What the exercise asks:
Repeat the records below verbatim.

Dataset records:
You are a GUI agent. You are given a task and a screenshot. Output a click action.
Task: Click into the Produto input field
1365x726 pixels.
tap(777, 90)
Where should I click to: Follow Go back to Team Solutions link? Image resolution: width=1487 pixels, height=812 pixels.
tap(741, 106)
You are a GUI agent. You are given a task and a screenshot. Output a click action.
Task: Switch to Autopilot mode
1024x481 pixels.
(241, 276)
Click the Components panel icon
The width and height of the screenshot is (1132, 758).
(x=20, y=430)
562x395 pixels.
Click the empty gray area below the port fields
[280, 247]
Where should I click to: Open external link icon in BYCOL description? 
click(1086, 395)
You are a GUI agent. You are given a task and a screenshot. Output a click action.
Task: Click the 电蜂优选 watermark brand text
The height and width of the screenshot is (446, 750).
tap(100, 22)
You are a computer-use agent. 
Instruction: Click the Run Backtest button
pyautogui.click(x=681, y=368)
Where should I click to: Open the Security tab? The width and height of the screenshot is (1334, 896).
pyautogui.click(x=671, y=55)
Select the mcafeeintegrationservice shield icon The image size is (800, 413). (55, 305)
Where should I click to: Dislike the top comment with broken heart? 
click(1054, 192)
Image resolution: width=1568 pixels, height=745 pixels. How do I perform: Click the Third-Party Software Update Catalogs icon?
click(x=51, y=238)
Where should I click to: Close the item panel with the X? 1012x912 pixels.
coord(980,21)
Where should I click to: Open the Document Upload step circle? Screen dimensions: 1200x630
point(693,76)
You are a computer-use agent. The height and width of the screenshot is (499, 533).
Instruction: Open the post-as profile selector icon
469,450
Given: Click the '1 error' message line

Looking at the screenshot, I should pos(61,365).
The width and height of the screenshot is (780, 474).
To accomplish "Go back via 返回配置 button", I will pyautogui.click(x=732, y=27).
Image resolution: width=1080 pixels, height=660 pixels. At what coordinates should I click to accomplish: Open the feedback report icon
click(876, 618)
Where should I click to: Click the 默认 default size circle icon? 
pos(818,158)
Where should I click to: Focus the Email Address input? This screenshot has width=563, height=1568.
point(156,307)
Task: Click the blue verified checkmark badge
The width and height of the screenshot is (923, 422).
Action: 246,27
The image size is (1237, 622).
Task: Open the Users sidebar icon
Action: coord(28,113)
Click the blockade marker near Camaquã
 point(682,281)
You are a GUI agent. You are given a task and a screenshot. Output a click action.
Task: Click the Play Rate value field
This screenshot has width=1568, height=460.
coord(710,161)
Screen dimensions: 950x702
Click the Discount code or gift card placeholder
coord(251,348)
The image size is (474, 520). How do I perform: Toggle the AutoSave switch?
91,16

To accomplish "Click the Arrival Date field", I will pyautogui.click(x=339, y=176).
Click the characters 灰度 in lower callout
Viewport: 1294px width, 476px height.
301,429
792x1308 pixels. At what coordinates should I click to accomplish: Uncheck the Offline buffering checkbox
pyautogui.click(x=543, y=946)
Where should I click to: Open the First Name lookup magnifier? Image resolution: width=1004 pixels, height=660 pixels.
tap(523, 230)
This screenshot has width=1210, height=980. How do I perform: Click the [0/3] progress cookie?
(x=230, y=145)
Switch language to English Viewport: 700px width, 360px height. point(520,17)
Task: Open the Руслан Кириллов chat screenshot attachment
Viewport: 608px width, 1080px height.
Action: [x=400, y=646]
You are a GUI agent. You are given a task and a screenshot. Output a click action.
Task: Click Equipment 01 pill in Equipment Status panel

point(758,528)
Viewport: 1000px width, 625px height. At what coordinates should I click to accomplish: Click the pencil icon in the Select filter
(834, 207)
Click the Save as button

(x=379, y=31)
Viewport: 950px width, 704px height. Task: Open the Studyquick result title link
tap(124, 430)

Task solution:
You are a GUI agent. You are given a task and a screenshot. Output a click action.
Task: Click into the Produto input field
1365x726 pixels.
tap(777, 90)
Where should I click to: Follow Go back to Team Solutions link? Image resolution: width=1487 pixels, height=812 pixels.
tap(741, 106)
You are a GUI agent. You are given a task and a screenshot. Output a click action.
Task: Switch to Autopilot mode
1024x481 pixels.
(241, 276)
Click the Components panel icon
The width and height of the screenshot is (1132, 758).
(x=20, y=430)
562x395 pixels.
Click the empty gray area below the port fields
[280, 247]
Where should I click to: Open external link icon in BYCOL description? 
click(1086, 395)
You are a GUI agent. You are given a task and a screenshot. Output a click action.
Task: Click the 电蜂优选 watermark brand text
The height and width of the screenshot is (446, 750).
tap(100, 22)
You are a computer-use agent. 
Instruction: Click the Run Backtest button
pyautogui.click(x=681, y=368)
Where should I click to: Open the Security tab? The width and height of the screenshot is (1334, 896).
pyautogui.click(x=671, y=55)
Select the mcafeeintegrationservice shield icon The image size is (800, 413). (55, 305)
Where should I click to: Dislike the top comment with broken heart? 
click(1054, 192)
Image resolution: width=1568 pixels, height=745 pixels. How do I perform: Click the Third-Party Software Update Catalogs icon?
click(x=51, y=238)
Where should I click to: Close the item panel with the X? 1012x912 pixels.
coord(980,21)
Where should I click to: Open the Document Upload step circle? Screen dimensions: 1200x630
point(693,76)
You are a computer-use agent. The height and width of the screenshot is (499, 533).
Instruction: Open the post-as profile selector icon
469,450
Given: Click the '1 error' message line

Looking at the screenshot, I should pos(61,365).
The width and height of the screenshot is (780, 474).
To accomplish "Go back via 返回配置 button", I will pyautogui.click(x=732, y=27).
Image resolution: width=1080 pixels, height=660 pixels. At what coordinates should I click to accomplish: Open the feedback report icon
click(876, 618)
Where should I click to: Click the 默认 default size circle icon? 
pos(818,158)
Where should I click to: Focus the Email Address input? This screenshot has width=563, height=1568.
point(156,307)
Task: Click the blue verified checkmark badge
The width and height of the screenshot is (923, 422).
Action: 246,27
The image size is (1237, 622).
Task: Open the Users sidebar icon
Action: coord(28,113)
Click the blockade marker near Camaquã
 point(682,281)
You are a GUI agent. You are given a task and a screenshot. Output a click action.
Task: Click the Play Rate value field
This screenshot has width=1568, height=460.
coord(710,161)
Screen dimensions: 950x702
Click the Discount code or gift card placeholder
coord(251,348)
The image size is (474, 520). How do I perform: Toggle the AutoSave switch?
91,16

To accomplish "Click the Arrival Date field", I will pyautogui.click(x=339, y=176).
Click the characters 灰度 in lower callout
Viewport: 1294px width, 476px height.
301,429
792x1308 pixels. At what coordinates should I click to accomplish: Uncheck the Offline buffering checkbox
pyautogui.click(x=543, y=946)
Where should I click to: Open the First Name lookup magnifier? Image resolution: width=1004 pixels, height=660 pixels.
tap(523, 230)
This screenshot has width=1210, height=980. How do I perform: Click the [0/3] progress cookie?
(x=230, y=145)
Switch language to English Viewport: 700px width, 360px height. point(520,17)
Task: Open the Руслан Кириллов chat screenshot attachment
Viewport: 608px width, 1080px height.
Action: [x=400, y=646]
You are a GUI agent. You are given a task and a screenshot. Output a click action.
Task: Click Equipment 01 pill in Equipment Status panel

point(758,528)
Viewport: 1000px width, 625px height. At what coordinates should I click to accomplish: Click the pencil icon in the Select filter
(834, 207)
Click the Save as button

(x=379, y=31)
Viewport: 950px width, 704px height. Task: Open the Studyquick result title link
tap(124, 430)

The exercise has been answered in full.